Tandis que l’intensité instantanée de la nappe tourbillonnaire émise au bord de fuite est proportionnelle à la variation azimutale de la circulation p autour du profil (formule (21)), l’intensité du tourbillon marginal est quant à elle proportionnelle à p. Elle varie aussi avec la position azimutale puisque la circulation autour du profil dépend de l’azimut.

En reprenant les hypothèses qui mènent aux relations (24), on retrouve que l’émission de tourbillon marginal est donnée par la formule (25), c’est-à-dire que l’intensité de l’émission oscille entre des valeurs positives et négatives à la manière d’un sinus. L’émission de tourbillon marginal est donc en quadrature de phase par rapport à l’autre émission tourbillonnaire dans le sillage. En réalité, une déviation à cette règle est constatée dans la phase aval à cause du déficit de vitesse dans l’écoulement dans cette partie du rotor et elle est d’autant plus marquée que la vitesse réduite est élevée.

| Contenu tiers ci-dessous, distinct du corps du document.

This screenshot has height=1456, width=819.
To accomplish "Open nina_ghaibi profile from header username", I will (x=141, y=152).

En dehors des hypothèses précédemment utilisées, c’est-à-dire pour des vitesses réduites faibles, l’évolution l’intensité du tourbillon marginal s’écarte un peu de la loi sinusoïdale dans la phase amont à la suite du phénomène de décrochage dynamique qui peut intervenir.

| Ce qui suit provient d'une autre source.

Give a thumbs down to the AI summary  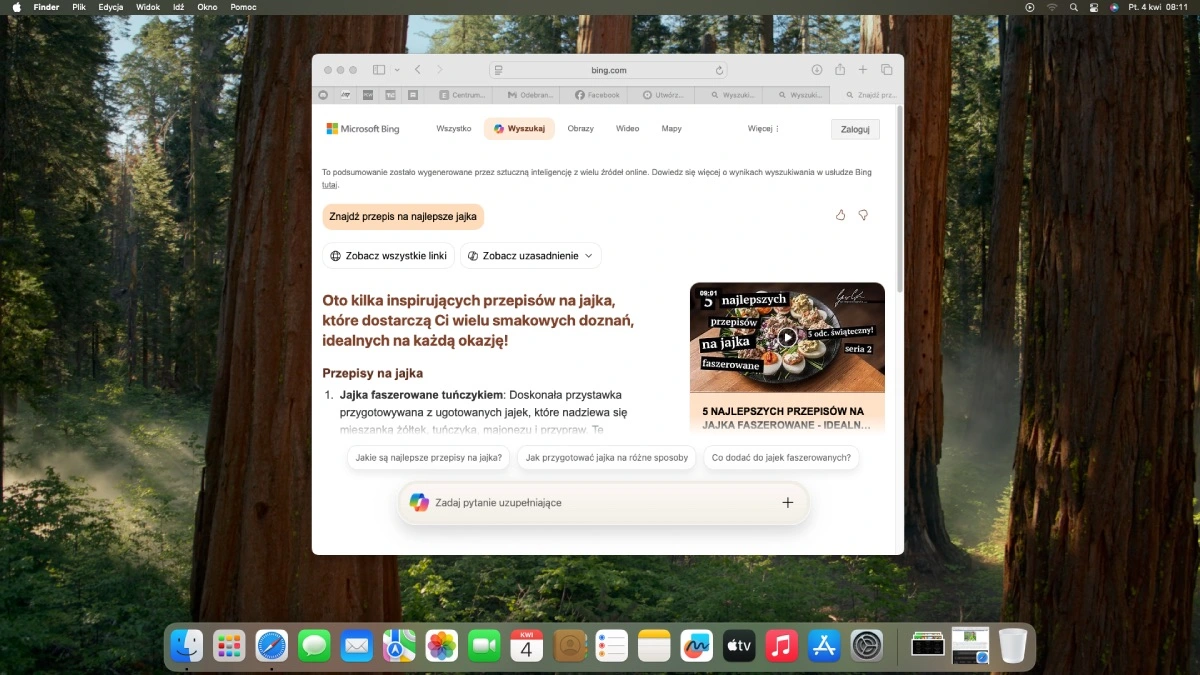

Dans le cadre de cette thèse, l’aspect tridimensionnel est laissé à un travail ultérieur et ne sera développé plus en détail. Pour plus d’information sur la dynamique des tourbillons marginaux et l’influence de l’aspect fini des pales, se référer au travail numérique de Dixon [66] et aux observations expérimentales de Ferreira [78] et Hofemann et al. ([119]).